As such, the most one is able to touch upon is just a few salient points of a topic, rarely address anything in full detail. So I have come to think of these columns as mind teasers, maybe able to attract some readers’ attention and simply suggest how some topic might best to grappled with, at least as I understand it. And some have, frankly, been minor rants, when something in the culture is simply too upsetting not to speak up about.
Of course anyone who puts pen to paper has to have some gall. Why should his ideas merit attention? There have been and continue to be many, many individuals, sometimes of vast learning and brilliance, who chime in an the various topics of interest to people, so to think that one belongs among these is somewhat arrogant. Yet, even to be out there and forge a life for oneself involves a bit of pushiness, doesn't it?

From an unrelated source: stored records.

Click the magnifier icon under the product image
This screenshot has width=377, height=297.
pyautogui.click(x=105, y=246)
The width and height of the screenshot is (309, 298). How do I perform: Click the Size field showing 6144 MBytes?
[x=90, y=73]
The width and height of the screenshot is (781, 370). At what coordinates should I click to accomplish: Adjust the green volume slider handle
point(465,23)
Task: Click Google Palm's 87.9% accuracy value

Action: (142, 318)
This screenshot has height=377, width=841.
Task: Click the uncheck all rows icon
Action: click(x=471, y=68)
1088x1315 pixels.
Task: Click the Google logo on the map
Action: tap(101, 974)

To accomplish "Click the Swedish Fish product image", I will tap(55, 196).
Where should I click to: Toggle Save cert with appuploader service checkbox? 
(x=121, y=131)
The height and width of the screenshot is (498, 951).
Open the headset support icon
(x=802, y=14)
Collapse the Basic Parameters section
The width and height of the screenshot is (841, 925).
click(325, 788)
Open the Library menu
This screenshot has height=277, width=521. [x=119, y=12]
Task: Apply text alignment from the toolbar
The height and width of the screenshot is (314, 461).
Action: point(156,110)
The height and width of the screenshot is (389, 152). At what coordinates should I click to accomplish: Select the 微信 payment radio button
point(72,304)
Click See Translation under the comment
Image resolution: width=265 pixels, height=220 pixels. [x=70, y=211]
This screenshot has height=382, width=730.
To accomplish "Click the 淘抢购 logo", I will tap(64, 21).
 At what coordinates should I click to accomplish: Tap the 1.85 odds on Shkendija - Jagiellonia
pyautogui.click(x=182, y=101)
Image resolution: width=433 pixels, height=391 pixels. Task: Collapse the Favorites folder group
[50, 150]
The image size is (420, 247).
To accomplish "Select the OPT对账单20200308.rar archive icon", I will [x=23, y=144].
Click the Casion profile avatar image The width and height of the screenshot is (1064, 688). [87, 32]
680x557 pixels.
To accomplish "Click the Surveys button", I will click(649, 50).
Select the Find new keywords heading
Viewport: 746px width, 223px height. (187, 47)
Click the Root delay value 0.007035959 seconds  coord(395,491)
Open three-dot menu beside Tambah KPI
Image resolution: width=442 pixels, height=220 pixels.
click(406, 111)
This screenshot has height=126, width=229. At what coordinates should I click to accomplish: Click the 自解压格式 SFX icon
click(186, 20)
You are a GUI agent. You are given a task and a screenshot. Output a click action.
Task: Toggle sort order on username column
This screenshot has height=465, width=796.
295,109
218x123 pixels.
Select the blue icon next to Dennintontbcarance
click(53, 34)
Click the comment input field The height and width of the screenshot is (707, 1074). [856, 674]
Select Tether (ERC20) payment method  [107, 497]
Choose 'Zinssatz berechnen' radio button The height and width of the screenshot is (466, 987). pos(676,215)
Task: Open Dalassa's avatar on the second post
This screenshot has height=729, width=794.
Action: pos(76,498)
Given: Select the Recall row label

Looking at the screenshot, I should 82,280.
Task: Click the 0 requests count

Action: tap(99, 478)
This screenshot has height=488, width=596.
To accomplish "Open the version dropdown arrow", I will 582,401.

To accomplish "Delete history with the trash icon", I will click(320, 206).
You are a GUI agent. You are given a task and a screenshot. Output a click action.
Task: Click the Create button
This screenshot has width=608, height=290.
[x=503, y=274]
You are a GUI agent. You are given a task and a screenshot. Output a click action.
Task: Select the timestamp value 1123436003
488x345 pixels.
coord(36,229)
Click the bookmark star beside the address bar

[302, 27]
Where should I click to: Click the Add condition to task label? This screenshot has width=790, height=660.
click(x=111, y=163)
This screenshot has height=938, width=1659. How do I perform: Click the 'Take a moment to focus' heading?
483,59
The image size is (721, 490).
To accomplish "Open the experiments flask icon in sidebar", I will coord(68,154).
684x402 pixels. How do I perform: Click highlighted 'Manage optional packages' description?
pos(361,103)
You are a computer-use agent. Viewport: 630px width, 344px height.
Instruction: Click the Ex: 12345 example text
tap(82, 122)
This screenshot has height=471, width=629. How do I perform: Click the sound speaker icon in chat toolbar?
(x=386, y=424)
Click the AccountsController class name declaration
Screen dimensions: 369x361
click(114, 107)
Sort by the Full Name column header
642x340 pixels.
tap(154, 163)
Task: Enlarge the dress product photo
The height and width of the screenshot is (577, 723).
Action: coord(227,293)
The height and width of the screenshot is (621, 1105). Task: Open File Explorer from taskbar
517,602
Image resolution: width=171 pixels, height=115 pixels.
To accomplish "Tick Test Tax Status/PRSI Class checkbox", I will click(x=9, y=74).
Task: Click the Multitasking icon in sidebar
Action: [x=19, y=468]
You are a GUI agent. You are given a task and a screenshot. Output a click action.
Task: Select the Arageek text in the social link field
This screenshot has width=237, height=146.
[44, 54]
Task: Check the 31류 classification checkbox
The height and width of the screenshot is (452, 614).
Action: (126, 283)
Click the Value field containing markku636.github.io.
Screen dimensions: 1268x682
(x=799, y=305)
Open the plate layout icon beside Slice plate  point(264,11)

By training I am an academic philosopher, with a Ph D in the field, who has taught university level philosophy courses and written scholarly books and papers on philosophical topics. Thus some of my columns aim to bring to newspaper readers, in an accessible form, what I take to be a valid approach to subjects that have been deemed important in my field. And here is where some editors consider it a bad idea to do this.
Quite often these editors consider what I write a bit highfalutin. They believe my topics—say on free will versus determinism, the nature of justice, or globalization—and my treatment of them are too heady, abstract, over the readers’ heads. And I completely disagree. Not that everyone will have an interest in tackling the topics I dwell on in the terms I find suitable. Of course not. But that’s not the same as to believe that readers are unable to handle these topics the way I present them.
Whenever one comes upon a new group of students in a college or university classroom, one finds that about 80 percent of them need to be brought in kicking and screaming; they are not that interested. Especially after twelve years of public education, where hardly anyone cares about what students want to know but treat them mostly as clay to be shaped, bottles to be filled with what the administrators and teachers insist everyone needs to learn, when these young people come to college, they tend to focus on other matters than academics. So not only must a teacher teach but also to market the subject, ever so gently.
So a skill of teaching has to be to bring topics to the attention of students in terms that are reasonably accessible and only slowly raise the bar, introduce more and more complicated concepts as the development of knowledge of a field requires.
Readers of newspapers aren’t one’s students, of course, but they, too, need some marketing for them to become interested in something that may not be on their minds just at the time when they run across one’s writing. But it isn’t at all that they are ill equipped to grasp what one is writing, or very rarely so. Sure, they may not wish to grapple with a topic, or with a certain way of looking at it. But that’s different. That isn’t as if they were too inept to understand, only not much involved and busy with other matters, probably.
All in all, I do not believe most people have a problem with the level of writing I and other columnists coming out of the academy produce. And of course now and then a columnist is going to make an effort not merely to cater to readers’ existing interests but to introduce topics he or she considers important. And that can easily misfire. Not, however, because readers lack the intelligence but mostly because they have their minds on other matters and don’t want to lend it to those the columnists wishes them to pay attention to.